If numpy is installed, samples can additionally be accessed as a numpy array. This may avoid copying the samples around if your code expects numpy arrays. E.g.,

for name, labels, samples in data:
    arr = samples.as_array()
    print(arr.dtype)
    print(arr[0])

prints:

dtype([('timestamp', '<i8'), ('value', '<f8')])
(1653556688725, 0.)

as_array() also accepts timestamp_units and filter_nan_values as above.

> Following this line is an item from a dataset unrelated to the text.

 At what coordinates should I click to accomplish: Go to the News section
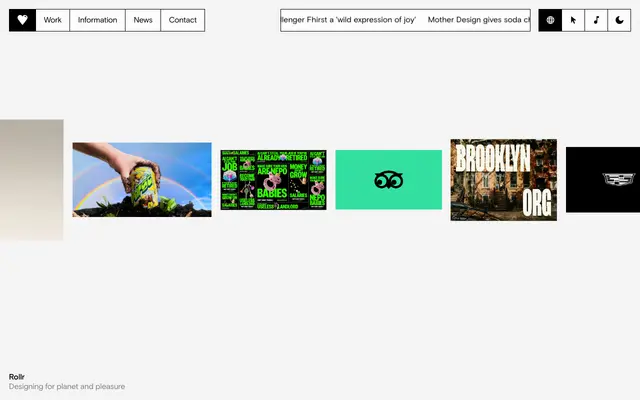143,20
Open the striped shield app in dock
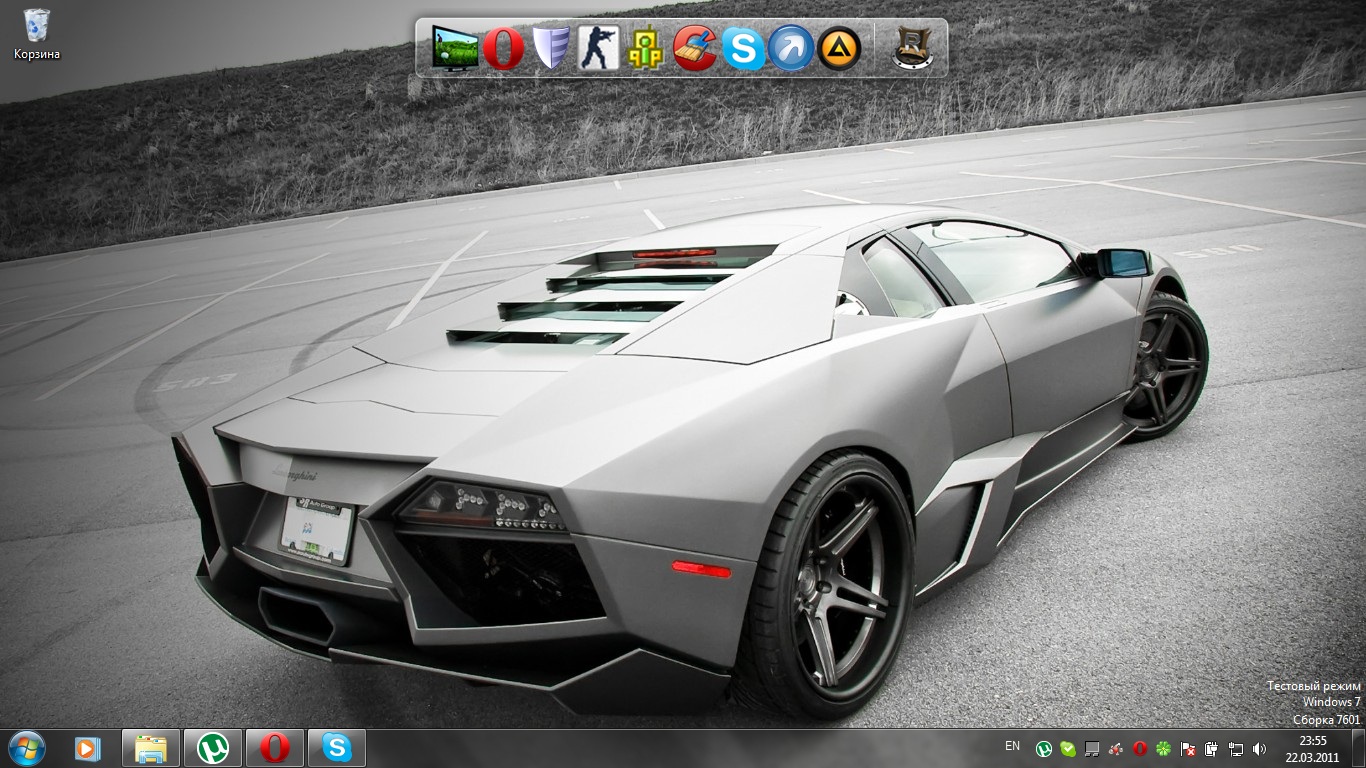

If numpy is not available at runtime, this will raise an exception:

RuntimeError: Accessing samples as a numpy array requires numpy to be installed

Filtering time series

If only a subset of the time series are desired, pypdu can filter them based on label values, and avoid parsing unneeded series at all:

for series in data.filter({"__name__":"sysproc_page_faults_raw"}):

This will usually perform better than filtering "manually" in python after the fact.

Multiple labels can be specified:

data.filter({"__name__":"sysproc_page_faults_raw", "proc":"memcached"})

ECMAScript regexes can also be used:

data.filter({"proc":pypdu.regex("^go.*")})

Or even arbitrary Python callbacks:

data.filter({"proc":lambda x: x.startswith("go")})

As shorthand, when filtering on __name__ alone, just a string may be provided.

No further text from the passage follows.